Today, I will be engaged in a three-hour, round-trip driving expedition to Grand Junction accompanied by several other Roaring Fork Valley residents. We are going to meet with one of Sen. Corey Gardner’s staffers.

It has taken many, many emails and phone calls to set up this meeting. Glad as I am that a handful of us will have an opportunity to talk to Gardner’s staffer, the meeting is a far cry from what has actually been requested: a town hall meeting with voters in Glenwood Springs. (Staffers have told us that Gardner never visits any town in the valley but Aspen. I found this rather insulting; it leaves me wondering whether constituents with a household income less than Aspen’s $71,255 a year don’t count in Gardner’s estimation.)
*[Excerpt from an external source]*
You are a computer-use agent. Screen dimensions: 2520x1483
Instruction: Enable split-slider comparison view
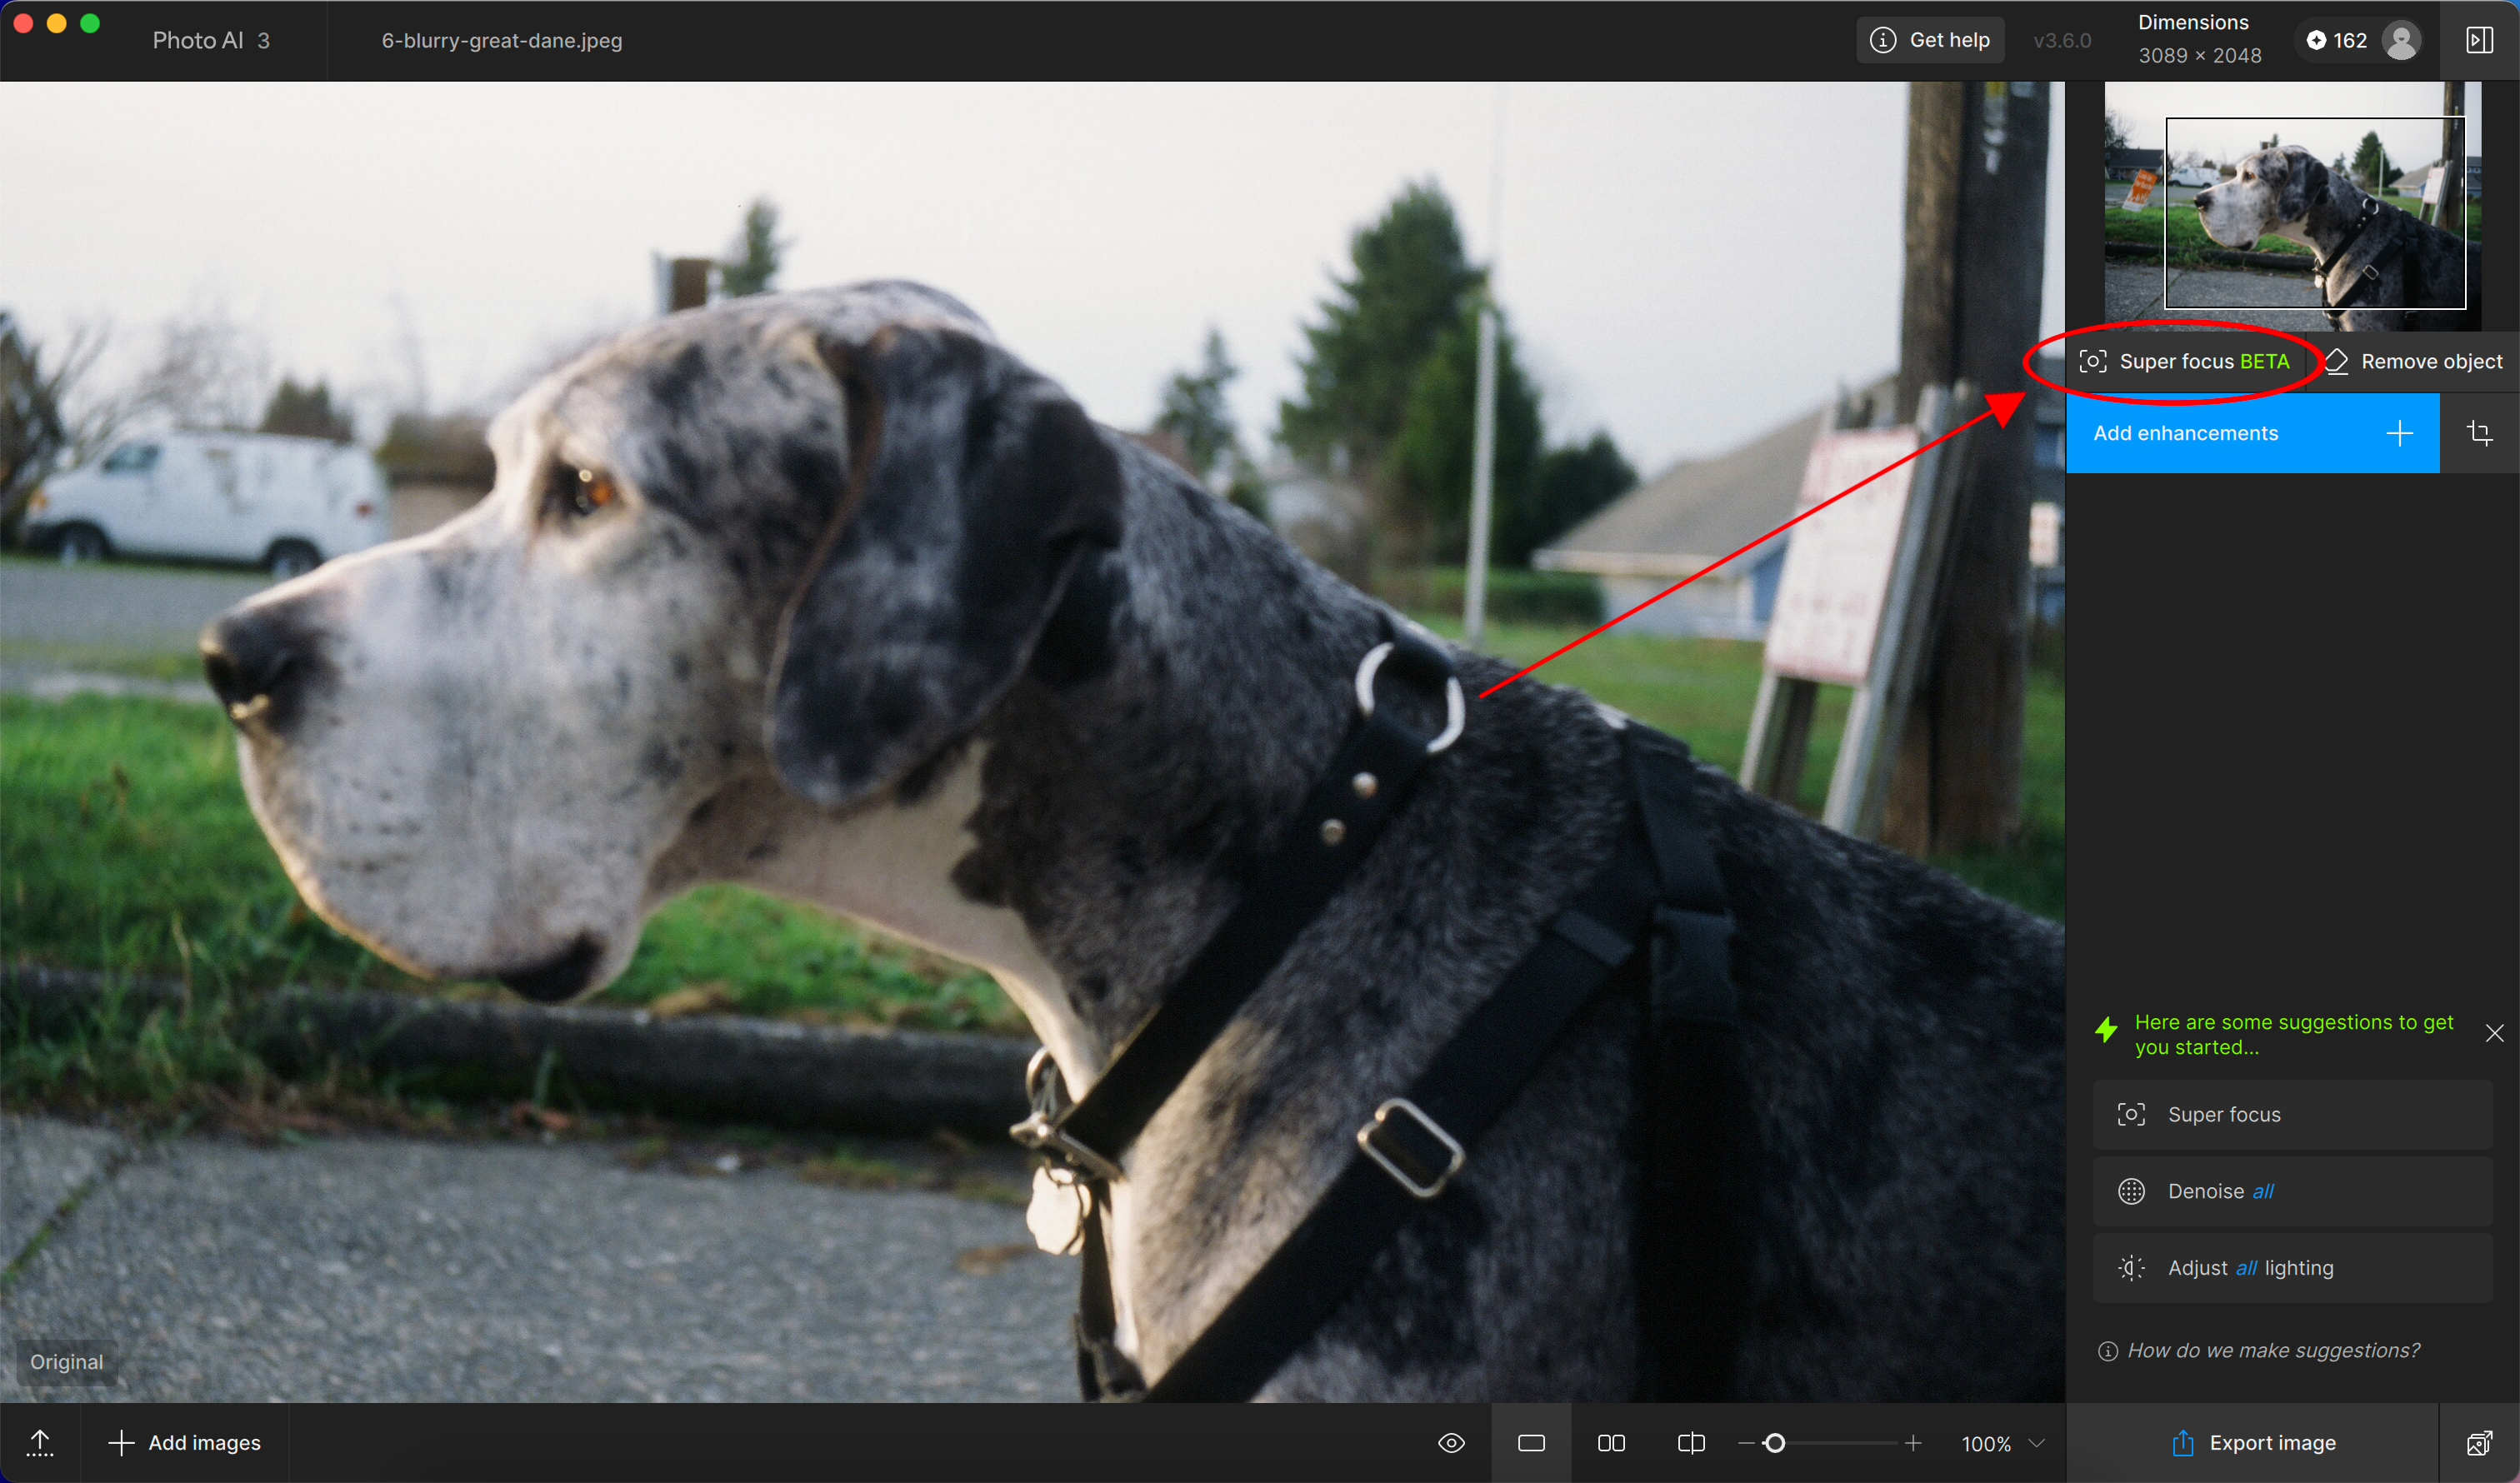coord(1691,1442)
Perhaps we shouldn’t feel slighted. Maybe it’s just population? Gardner, whose staff first told us that he wasn’t going to be in Colorado at all during the congressional recess, has turned down constituent meeting requests in towns far bigger than ours: Disappointed Durango voters delivered petitions with 15,000 signatures asking for in-state town hall meetings from Gardner. About 70 protesters showed up in Denver asking for a meeting, to no avail. Colorado Springs voters wound up posting fake missing-person signs of Gardner after they were rebuffed. Fort Collins residents even held a town hall meeting with Gardner in absentia; constituents took turns role-playing the absent Gardner, representing his likely positions to the 160-some voters gathered in the church hall.
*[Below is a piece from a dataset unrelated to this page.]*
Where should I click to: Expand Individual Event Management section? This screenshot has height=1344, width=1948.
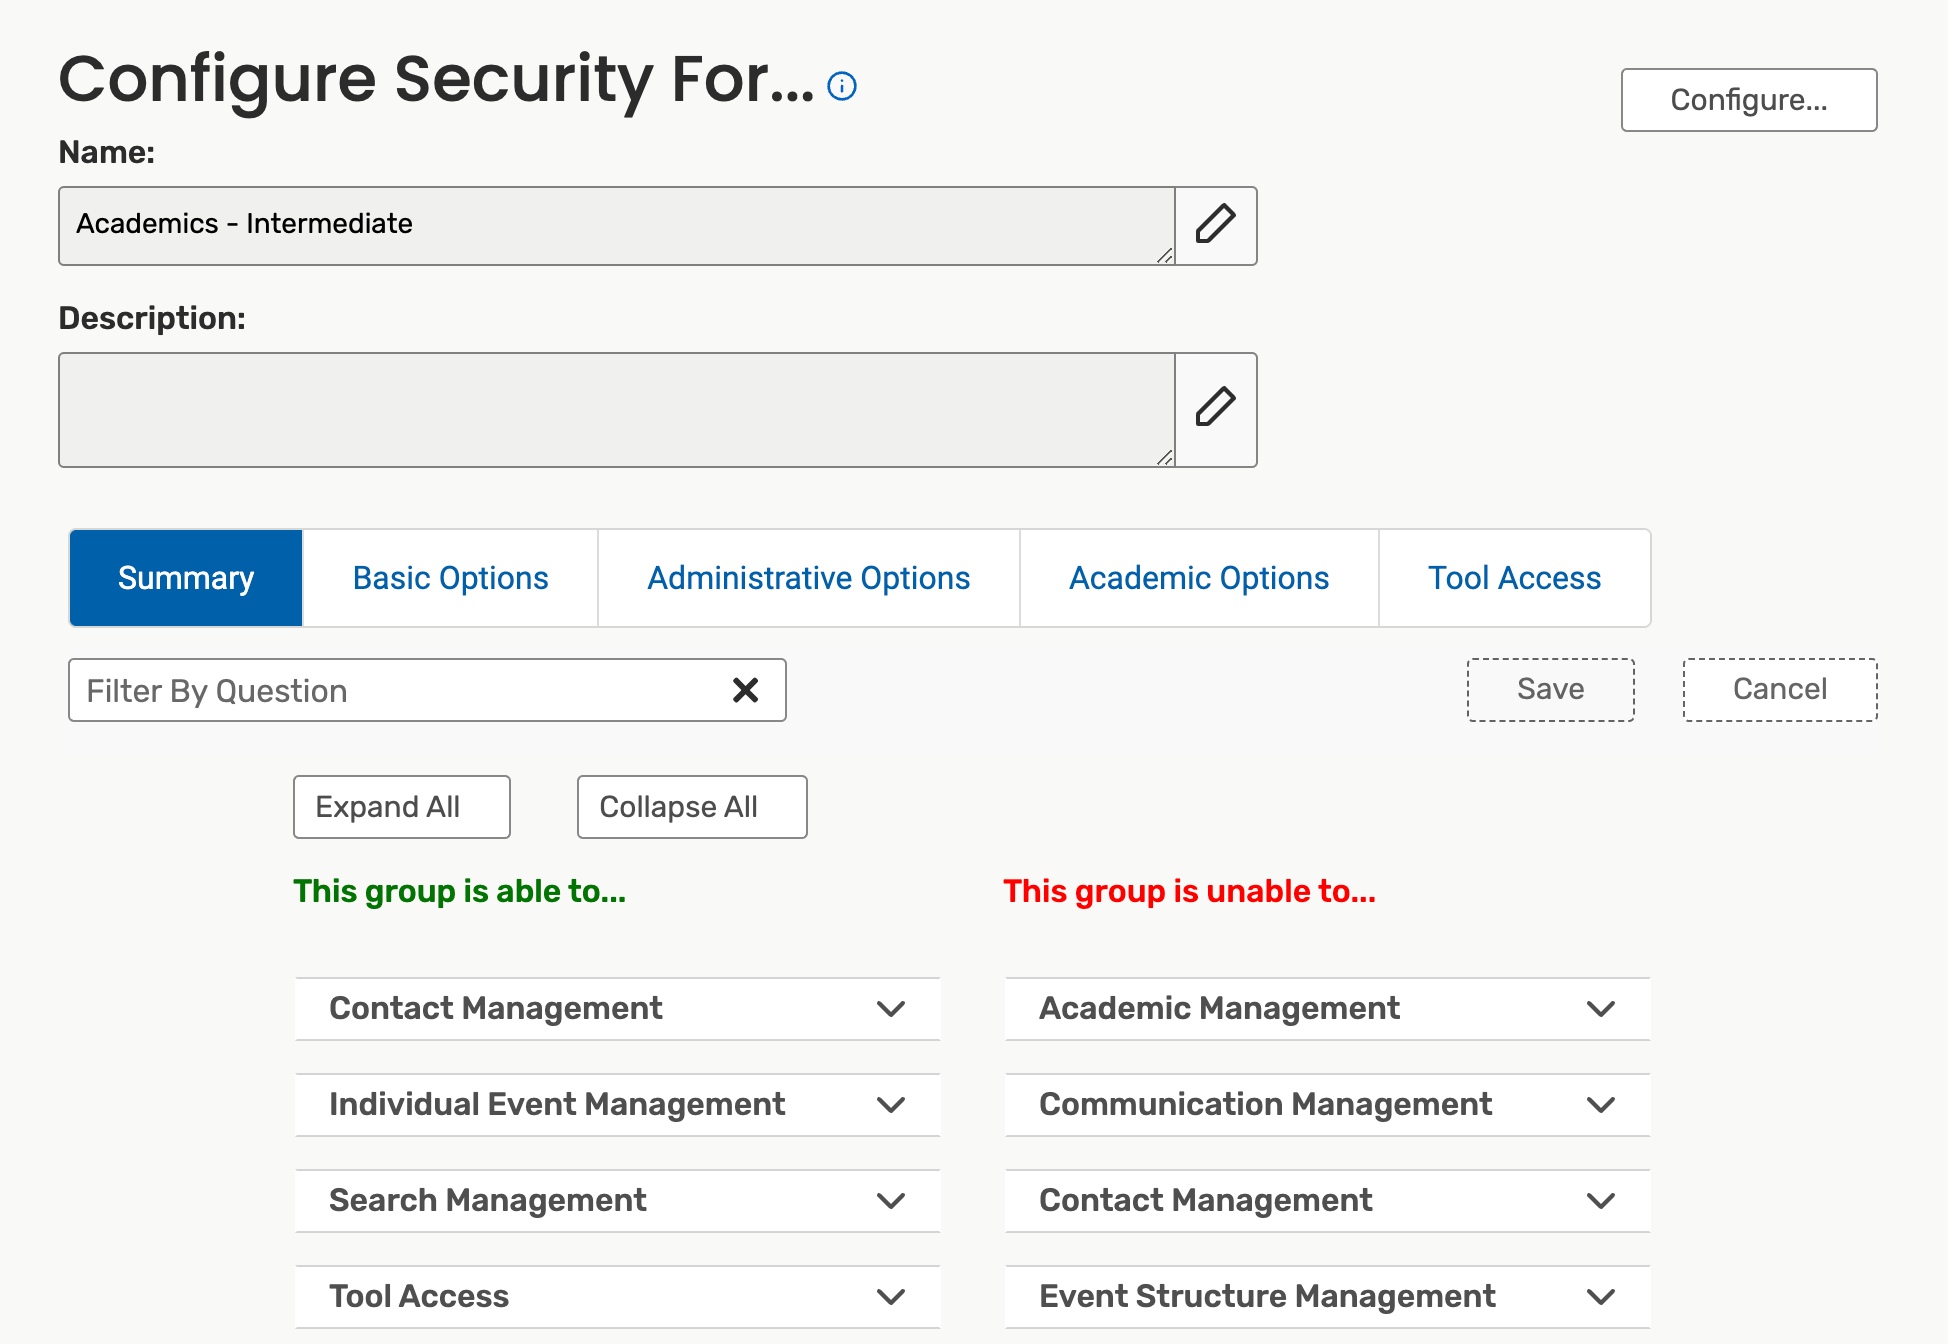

Then again, maybe it is about money. Perhaps Gardner accused those contacting his office of being paid protesters because what he’s participating in is a pay-to-play government. (Counter to what his staffers projected, Gardner did come home during recess. He found time to address a couple of business groups. He spoke at an agricultural forum in Denver and at the Fort Collins Chamber of Commerce on Feb. 22. He has also scheduled a March 4 meeting in Alamosa with Republican donors.)
I would really be pleased to have Rep. Corey Gardner prove me wrong about this. While it’s unlikely that local voters are going to ante up the kind of donations Gardner has seen from Betsy DeVos ($49,800), Anadarko Petroleum ($43,000) or Koch Industries ($42,200), we’ll happy dig into our teacher’s pay and retirement savings to pay to rent a hall. We’ll even pitch in for his gas.